Materials-based learning, then, may be one solution to this ‘when/how to use fire safely’ question. We just may need to think outside-the-box as to what constitutes a ‘material’ at the secondary level – perhaps it’s a typewriter or another seemingly antiquated tool that students can still learn from. However, one must also question the extent to which materials-based learning attracts the adolescent’s attention – I have seen many a teen manipulate the mathematics materials in lesson, but never pick them up again while completing homework problems. This is certainly a question for future research and empirical evidence coming from all of our classroom experiments that innovative teachers run every day.
Another solution to the great technology concerns is to make meta-learning a more apparent component of the curriculum.
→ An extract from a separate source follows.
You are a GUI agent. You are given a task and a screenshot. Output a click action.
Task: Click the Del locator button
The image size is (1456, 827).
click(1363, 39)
Information about the actual process of how we go about learning, including techniques we use and why we use them, is rarely heard as more than passing comments from a teacher while in lesson: ‘why should you do all 30 problems for homework? Because you don’t engrain the process in your brain until undergoing 30 repetitions!’ By including occasional seminars of the most recent understandings of human cognition and learning (such as the papers that Carr reviewed as described above), some students will benefit with increases in motivation to take a slower, more challenging path to receive the long-term benefits.
Of course, not everyone will benefit simply by being armed with knowledge of the way they learn best. and for that reason the ‘Generation Effect’ should also be supported throughout differing developmental levels by the careful and thoughtful implementation of technology in the classroom by teachers. Simply by consciously asking the question ‘am I cooking with fire, or doing damage?’ teachers may stand to be the most powerful force of all for ensuring that our future generations aren’t propelled into a mind-state of degeneration.